Senator Edward McDermott was a large, florid-looking man in his late fifties. His hair was completely silver, his eyes a dark brown-Daryn’s eyes, Faith thought. He wore a perfectly tailored suit that fashionably hid much of his bulk. He wore glasses, but kept taking them off and putting them on again, using them as pointers, waving them around. Faith wondered if he really needed them to see, or if they were just props.

He was holding a few sheets of paper in one hand, and he was speaking directly to the camera. By his side stood a perfectly groomed blond woman in her thirties. The current wife, Faith guessed.

“I’m not speaking just as a senator from Arizona,” he said. His voice was deep and resonant, no doubt honed by many courtrooms and campaign speeches. “I’m speaking as a father, as a family man whose job just happens to be in elective office.”

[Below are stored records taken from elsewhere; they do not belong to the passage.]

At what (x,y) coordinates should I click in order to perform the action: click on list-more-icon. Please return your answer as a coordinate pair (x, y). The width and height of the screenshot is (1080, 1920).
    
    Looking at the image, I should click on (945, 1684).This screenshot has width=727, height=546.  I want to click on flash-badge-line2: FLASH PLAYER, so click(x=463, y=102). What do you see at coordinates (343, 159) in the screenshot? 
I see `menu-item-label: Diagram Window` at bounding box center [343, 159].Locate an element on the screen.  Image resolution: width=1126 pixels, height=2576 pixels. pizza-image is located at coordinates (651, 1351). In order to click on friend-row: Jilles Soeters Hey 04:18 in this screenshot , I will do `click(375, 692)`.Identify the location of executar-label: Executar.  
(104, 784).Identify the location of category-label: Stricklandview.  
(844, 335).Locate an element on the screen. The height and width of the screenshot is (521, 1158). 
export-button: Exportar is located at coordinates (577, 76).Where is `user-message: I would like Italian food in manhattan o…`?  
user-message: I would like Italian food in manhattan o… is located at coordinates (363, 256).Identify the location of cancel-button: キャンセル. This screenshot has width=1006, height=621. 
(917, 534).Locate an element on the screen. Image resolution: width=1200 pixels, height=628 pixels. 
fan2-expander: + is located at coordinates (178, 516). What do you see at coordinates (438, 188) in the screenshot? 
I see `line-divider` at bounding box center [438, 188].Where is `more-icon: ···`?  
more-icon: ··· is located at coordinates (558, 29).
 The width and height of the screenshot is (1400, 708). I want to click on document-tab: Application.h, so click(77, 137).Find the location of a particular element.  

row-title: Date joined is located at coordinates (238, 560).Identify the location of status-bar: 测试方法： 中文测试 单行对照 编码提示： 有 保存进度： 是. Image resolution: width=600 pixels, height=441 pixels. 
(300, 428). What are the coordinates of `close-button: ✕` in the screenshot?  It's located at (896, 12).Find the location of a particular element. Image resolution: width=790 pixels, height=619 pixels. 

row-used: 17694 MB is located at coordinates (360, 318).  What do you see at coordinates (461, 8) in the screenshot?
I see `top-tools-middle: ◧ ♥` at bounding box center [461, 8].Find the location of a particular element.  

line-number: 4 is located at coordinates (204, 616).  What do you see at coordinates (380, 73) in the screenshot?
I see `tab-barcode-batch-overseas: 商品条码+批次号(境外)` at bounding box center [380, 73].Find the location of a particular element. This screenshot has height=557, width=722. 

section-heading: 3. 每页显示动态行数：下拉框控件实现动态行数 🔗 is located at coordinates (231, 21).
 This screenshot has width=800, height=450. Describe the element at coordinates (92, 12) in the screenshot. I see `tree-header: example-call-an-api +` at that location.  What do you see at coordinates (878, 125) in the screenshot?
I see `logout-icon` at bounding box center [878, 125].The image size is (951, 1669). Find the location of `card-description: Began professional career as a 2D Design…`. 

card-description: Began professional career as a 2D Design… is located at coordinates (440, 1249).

“Oh, give me a break,” Leneski said, behind Faith.

“You know by now that my daughter-my beloved Daryn, only twenty-four, with her entire life ahead of her-was murdered three days ago. It was brutal beyond words, a senseless act of depraved individuals with no respect for human life. But it goes deeper than that, much deeper.”

“What was she doing in Oklahoma?” shouted a reporter on the screen. McDermott shook his head. “I don’t have any answers. But I have many, many questions. Suzanne and I-” he nodded toward the blond woman, “-will be flying to Oklahoma City in a few hours to claim Daryn’s body, to take her back home to Arizona for burial in our family plot. That’s what she wanted.”

Liar, Faith thought. Daryn never felt at home in Arizona, and only went there when you went back to campaign.

“But my friends,” he went on, “something startling came to my attention the night Daryn was killed.” His posture seemed to soften. “You know that she and I disagreed about many things politically. She had some ideas that were, frankly, outside the mainstream. She’s done some things of which I do not approve, could never approve. I don’t know how much of that was youthful rebellion, but as wrong as many of her ideas were, she was passionate about them and believed in principle.” He held up the papers. “She’d been traveling. We hadn’t talked or seen each other in…well, in quite a while. But the night she died-only hours before her life was so violently ended-she wrote to me. She sent me this e-mail.”

Faith felt stones descend into the pit of her stomach.

“I won’t read all of it to you, because some of it is intensely personal. But there are parts of it that should concern all of us. Every American who believes in openness of government and the rule of law should hear what my daughter wrote a few hours before she was killed.”

Sounds like a campaign speech, Faith thought.